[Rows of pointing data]
====
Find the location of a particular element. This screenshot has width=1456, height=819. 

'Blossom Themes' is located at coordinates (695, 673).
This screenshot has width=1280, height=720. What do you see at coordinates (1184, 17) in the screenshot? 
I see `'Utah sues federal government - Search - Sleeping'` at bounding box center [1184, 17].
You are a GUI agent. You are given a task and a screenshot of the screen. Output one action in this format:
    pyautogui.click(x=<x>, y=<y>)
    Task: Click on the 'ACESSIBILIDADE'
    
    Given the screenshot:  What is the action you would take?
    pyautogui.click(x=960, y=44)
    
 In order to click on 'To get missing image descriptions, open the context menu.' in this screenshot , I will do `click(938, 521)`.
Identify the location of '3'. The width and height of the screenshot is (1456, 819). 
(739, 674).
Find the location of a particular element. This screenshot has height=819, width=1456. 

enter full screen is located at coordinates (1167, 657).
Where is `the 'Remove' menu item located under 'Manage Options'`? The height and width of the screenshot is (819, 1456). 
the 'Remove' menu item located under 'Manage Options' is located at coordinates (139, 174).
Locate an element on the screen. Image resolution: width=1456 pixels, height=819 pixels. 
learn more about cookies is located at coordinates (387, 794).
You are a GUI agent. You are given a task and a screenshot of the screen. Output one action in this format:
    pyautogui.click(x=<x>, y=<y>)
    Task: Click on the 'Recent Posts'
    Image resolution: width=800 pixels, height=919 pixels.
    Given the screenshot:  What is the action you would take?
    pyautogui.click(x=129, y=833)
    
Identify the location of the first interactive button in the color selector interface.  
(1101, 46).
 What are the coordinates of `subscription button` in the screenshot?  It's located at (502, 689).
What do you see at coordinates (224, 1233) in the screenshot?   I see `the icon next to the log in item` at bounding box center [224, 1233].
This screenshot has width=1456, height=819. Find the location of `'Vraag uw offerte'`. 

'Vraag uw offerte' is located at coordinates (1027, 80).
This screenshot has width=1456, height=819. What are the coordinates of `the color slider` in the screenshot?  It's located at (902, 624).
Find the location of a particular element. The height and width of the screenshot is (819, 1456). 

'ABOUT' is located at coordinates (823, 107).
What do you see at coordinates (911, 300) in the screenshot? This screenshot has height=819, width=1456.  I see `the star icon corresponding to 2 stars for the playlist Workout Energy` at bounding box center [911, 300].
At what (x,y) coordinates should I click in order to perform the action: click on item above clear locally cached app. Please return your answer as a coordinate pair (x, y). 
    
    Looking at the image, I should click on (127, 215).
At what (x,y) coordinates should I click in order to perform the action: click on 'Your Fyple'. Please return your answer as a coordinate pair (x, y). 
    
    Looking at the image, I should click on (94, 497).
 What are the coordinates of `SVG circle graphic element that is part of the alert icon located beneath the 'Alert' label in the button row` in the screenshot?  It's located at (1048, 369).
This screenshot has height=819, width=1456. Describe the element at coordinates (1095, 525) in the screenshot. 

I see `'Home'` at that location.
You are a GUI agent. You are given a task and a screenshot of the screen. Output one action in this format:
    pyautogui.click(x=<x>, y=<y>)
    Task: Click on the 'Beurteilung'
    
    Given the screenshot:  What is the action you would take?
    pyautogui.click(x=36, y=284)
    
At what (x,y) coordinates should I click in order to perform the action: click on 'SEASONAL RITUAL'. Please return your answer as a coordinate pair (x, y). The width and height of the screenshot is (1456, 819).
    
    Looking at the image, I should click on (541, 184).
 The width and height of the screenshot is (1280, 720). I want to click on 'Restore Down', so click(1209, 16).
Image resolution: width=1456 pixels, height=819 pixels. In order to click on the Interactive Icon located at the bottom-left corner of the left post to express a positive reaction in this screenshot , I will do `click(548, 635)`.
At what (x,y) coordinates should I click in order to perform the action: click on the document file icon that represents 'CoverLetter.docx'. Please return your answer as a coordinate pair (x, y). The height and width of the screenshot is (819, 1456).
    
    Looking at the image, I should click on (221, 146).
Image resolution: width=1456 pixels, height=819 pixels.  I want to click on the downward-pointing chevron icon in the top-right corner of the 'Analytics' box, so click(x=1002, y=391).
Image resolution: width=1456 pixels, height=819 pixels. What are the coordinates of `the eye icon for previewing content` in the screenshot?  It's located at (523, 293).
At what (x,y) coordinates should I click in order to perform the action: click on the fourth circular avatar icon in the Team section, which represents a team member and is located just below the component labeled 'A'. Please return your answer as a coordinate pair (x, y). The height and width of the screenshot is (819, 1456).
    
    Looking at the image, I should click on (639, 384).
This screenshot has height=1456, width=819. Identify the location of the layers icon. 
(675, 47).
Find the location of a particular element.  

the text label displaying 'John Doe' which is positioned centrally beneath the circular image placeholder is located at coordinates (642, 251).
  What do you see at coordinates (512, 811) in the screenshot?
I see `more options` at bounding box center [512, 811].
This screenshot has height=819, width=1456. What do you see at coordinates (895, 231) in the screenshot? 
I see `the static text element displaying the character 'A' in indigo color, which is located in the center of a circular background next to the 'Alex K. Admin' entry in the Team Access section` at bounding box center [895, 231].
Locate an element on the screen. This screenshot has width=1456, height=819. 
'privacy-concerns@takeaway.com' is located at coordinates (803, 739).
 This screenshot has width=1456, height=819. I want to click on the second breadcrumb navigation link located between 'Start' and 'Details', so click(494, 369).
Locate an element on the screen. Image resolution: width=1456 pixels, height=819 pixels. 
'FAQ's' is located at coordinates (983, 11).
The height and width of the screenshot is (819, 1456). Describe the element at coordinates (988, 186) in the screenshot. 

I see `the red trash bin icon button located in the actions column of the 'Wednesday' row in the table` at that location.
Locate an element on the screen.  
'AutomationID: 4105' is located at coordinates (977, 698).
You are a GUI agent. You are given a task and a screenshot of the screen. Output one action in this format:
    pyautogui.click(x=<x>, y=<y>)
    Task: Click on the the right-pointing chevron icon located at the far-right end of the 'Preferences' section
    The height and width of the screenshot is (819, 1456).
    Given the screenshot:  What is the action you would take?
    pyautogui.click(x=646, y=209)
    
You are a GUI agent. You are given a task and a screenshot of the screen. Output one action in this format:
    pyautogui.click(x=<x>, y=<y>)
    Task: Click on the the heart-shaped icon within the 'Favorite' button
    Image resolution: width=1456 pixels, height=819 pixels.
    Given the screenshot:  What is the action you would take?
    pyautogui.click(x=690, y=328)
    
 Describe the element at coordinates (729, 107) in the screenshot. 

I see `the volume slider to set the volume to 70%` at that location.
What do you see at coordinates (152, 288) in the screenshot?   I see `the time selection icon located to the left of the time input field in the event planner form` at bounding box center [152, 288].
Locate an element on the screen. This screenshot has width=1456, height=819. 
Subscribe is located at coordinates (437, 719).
====
Copy verbatim the entries above that begin with the line containing "This screenshot has height=819, width=1456. What" and run through the line containing "center [895, 231].", including both of those lines.

#### WRITTEN RESPONSE:
This screenshot has height=819, width=1456. What do you see at coordinates (895, 231) in the screenshot? 
I see `the static text element displaying the character 'A' in indigo color, which is located in the center of a circular background next to the 'Alex K. Admin' entry in the Team Access section` at bounding box center [895, 231].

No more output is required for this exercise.